Drawing on a history of the prisoner’s rights and police reform movements centered in Chicago’s black neighborhoods, this book examines the post-WWII shifts in policing, sentencing, and incarceration that spurred the growth of the Illinois’ prison population. Through a close examination of the responses by local, county, and state officials to these organizing efforts, this book calls attention to the way in which these movements – and the broader struggle for Black Liberation that informed them – deeply impacted the legal and administrative changes that spurred the crisis of mass incarceration. Losier’s research and teaching interests include African American history, nineteenth and twentieth century U.S. history, modern African and Caribbean history, slavery and capitalism, the state and social movements, and the politics of abolition.
Prior to coming to the University of Massachusetts, Amherst, Losier held the Chancellor’s Postdoctoral Research Fellowship at the University of Illinois, Urbana-Champaign.

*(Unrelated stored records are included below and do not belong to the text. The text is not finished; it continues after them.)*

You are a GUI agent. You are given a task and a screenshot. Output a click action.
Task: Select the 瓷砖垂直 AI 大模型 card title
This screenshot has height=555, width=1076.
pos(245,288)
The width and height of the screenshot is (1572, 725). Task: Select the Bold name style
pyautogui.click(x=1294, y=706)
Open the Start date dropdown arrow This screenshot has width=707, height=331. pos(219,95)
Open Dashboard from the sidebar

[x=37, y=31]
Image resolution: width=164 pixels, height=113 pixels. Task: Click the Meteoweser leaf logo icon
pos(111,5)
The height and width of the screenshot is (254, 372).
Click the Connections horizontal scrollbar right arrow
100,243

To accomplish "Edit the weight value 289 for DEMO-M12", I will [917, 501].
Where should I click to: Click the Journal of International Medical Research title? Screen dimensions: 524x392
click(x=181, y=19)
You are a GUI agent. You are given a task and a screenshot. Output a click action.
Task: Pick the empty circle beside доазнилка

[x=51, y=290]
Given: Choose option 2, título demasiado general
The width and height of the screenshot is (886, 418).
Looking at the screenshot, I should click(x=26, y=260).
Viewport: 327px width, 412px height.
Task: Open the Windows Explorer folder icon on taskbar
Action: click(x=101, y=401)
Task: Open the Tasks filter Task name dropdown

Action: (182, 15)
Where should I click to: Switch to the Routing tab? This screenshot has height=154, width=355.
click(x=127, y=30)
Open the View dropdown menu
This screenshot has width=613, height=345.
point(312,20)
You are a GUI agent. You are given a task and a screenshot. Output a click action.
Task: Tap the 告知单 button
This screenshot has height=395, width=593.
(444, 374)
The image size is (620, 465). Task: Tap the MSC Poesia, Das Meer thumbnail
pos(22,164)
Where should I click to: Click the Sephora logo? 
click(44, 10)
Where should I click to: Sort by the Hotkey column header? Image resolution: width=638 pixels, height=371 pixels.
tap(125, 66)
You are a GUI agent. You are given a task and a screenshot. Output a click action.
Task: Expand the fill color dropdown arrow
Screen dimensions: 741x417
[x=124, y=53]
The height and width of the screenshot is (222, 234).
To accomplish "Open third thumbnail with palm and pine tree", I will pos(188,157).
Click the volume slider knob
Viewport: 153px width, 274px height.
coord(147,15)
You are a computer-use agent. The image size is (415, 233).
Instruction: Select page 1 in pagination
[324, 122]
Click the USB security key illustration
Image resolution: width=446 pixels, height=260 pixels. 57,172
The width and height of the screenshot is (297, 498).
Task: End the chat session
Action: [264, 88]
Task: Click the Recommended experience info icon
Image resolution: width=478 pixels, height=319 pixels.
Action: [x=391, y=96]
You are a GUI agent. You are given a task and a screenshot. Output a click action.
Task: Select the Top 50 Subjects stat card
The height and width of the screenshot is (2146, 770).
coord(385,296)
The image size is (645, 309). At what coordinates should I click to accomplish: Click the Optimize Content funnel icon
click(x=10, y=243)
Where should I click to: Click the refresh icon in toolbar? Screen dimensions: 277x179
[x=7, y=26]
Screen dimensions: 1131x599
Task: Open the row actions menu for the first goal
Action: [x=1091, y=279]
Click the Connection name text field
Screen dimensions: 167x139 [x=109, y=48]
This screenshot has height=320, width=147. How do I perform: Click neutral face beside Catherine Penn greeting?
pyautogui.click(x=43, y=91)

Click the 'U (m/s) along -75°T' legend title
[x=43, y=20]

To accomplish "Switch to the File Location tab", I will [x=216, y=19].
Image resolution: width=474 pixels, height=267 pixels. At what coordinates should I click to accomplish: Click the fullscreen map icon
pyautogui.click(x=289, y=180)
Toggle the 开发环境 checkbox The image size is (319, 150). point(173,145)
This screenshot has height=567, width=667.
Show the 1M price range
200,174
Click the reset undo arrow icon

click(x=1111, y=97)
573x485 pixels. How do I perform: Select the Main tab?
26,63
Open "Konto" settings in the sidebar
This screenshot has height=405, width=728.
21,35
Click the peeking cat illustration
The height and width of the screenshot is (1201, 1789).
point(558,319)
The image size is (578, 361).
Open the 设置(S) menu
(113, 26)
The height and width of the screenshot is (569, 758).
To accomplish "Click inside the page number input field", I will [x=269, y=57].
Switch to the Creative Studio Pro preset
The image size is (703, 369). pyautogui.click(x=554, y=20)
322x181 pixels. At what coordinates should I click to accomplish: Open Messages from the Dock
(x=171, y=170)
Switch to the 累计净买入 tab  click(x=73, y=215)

He has also been the recipient of a number of fellowships and grants, including the Social Science Research Council’s Dissertation Completion Grant, the Mellon Mays Dissertation Fellowship, and the Ford Foundation Predoctoral and Dissertation Fellowships. He is currently a fellow in the Interdisciplinary Studies Institute at the University of Massachusetts, Amherst.
War for the Cities: Mass Incarceration, Black Liberation, and the Remaking of the Carceral State (Book manuscript in preparation)
(co-authored with Dan Berger) Rethinking the American Prison Movement (Routledge, Book Manuscript in Preparation)
“‘We oppose the authorities because we never gave them the authority …’: Aspects of Non-Collaboration in the Political Resonance of the Western Cape Anti-Eviction Campaign,” in Gary Minkley and Richard Pithouse, Ed., Out of Order: Popular Struggles in Contemporary South Africa (University of Fort Hare Press, Forthcoming)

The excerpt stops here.